Solving stiff ordinary differential equations (StODEs) requires sophisticated numerical solvers, which are often computationally expensive. In general, traditional explicit time integration schemes with restricted time step sizes are not suitable for StODEs, and one must resort to costly implicit methods. On the other hand, state-of-the-art machine learning based methods, such as Neural ODE, poorly handle the timescale separation of various elements of the solutions to StODEs, while still requiring expensive implicit/explicit integration at inference time. In this work, we propose a linear latent network (LiLaN) approach in which the dynamics in the latent space can be integrated analytically, and thus numerical integration is completely avoided. At the heart of LiLaN are the following key ideas: i) two encoder networks to encode the initial condition together with parameters of the ODE to the slope and the initial condition for the latent dynamics, respectively. Since the latent dynamics, by design, are linear, the solution can be evaluated analytically; ii) a neural network to map the physical time to latent times, one for each latent variable.
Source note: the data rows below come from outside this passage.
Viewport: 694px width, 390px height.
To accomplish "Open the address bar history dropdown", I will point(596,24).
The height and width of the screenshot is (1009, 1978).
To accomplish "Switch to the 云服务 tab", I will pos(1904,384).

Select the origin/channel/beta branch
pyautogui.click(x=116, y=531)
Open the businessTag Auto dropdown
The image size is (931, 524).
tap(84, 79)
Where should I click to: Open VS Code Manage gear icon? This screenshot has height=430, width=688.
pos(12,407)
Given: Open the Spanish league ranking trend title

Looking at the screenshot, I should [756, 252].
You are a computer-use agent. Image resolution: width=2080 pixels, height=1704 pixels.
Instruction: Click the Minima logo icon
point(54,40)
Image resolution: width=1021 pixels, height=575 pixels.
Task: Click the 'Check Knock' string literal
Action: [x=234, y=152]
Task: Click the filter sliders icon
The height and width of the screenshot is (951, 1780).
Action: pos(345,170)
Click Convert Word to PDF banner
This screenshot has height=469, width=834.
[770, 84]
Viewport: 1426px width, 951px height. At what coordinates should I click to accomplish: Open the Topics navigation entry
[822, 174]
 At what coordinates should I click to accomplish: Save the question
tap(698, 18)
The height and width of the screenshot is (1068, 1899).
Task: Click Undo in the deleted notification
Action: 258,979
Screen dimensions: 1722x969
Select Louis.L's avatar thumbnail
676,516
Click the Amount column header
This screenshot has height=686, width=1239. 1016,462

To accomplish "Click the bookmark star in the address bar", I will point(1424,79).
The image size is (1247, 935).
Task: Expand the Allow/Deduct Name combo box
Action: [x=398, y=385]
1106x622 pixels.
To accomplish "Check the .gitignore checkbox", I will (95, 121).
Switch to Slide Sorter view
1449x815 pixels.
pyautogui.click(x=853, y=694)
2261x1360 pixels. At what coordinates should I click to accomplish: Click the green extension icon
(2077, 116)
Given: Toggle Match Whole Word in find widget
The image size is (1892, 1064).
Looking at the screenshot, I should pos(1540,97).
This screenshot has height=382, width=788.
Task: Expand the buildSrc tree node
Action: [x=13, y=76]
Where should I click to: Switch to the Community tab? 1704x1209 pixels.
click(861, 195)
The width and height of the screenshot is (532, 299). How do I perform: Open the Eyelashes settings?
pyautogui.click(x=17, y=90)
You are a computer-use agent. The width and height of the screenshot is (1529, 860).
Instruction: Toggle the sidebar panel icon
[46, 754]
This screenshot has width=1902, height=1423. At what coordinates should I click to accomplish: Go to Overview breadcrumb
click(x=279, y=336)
Finally, iii) a decoder network to decode the latent solution to the physical solution at the corresponding physical time. We provide a universal approximation theorem for the proposed LiLaN approach, showing that it can approximate the solution of any stiff nonlinear system on a compact set to any degree of accuracy epsilon. We also show an interesting fact that the dimension of the latent dynamical system in LiLaN is independent of epsilon. Numerical results on the "Robertson Stiff Chemical Kinetics Model," "Plasma Collisional-Radiative Model," and "Allen-Cahn" and "Cahn-Hilliard" PDEs suggest that LiLaN outperformed state-of-the-art machine learning approaches for handling stiff ordinary and partial differential equations.